Fazer compromissos e permitir-se ser lembrado deles é outro. Poder se livrar do microgerenciamento. Confiar e delegar mais e dar espaço para que o time dê sua opinião, criando um ambiente de segurança psicológica para que as pessoas se sintam parte da solução. Além disso, fomentar uma cultura de autonomia com responsabilidade e praticar a escuta ativa. Convidar outras pessoas a desafiar suas suposições e adicionar as suas. Aqui, o importante é fazer um plano, segui-lo e não se incomodar de ser relembrado pelo time do que foi combinado. Pensar, ouvir, se relacionar e colaborar melhor são lições extraídas do livro de Edward Hess, “Humility is the New Smart”.
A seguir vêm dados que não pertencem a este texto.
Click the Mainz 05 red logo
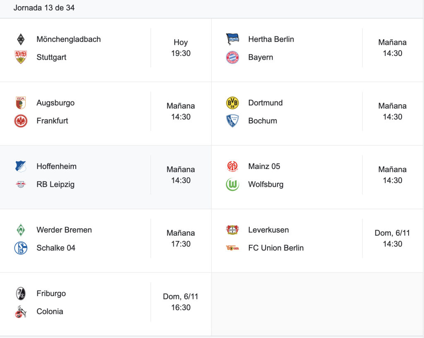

Outra sugestão é superar crenças limitantes. Dar um tempo entre pensamentos que funcionam como gatilhos, e respostas improdutivas que dificultam o diálogo, a convergência, a troca de ideias e o progresso. Refletir com curiosidade sobre o que pensamos, e quanto do que pensamos está de acordo com a realidade, é um exercício de maturidade emocional. Não controlamos o que nos acontece, mas controlamos como nos sentimos e o que fazemos sobre isso. Temos a liberdade de escolher como respondemos ao que nos acontece. Lições importantes e sempre atuais de Victor Frankl, em sua obra “Em Busca de Propósito”.
Praticar é a ultima das sugestões. Comece com pequenos passos. Pequenas e consistentes mudanças, sem cair na tentação de mudanças profundas e repentinas que não se sustentam. O caminho não será linear, sem sobressaltos ou desvios de rota. Adotar a mentalidade de tentativa e erro ajuda, e muito, pois requerem prática constante até que as ações virem hábitos. Sobre os hábitos, os ensinamentos dos livros “O Poder do Hábito” e “Hábitos Atômicos” são recursos aos quais recorro todos os dias.
Voltando ao ponto inicial, mudar comportamentos é difícil. Envolve autoconhecimento, compromisso e prática. Ter a consciência de que é possível é um bom ponto de partida. Como ensina Frankl, quando já não conseguimos mudar a situação, somos desafiados a mudar nós mesmos.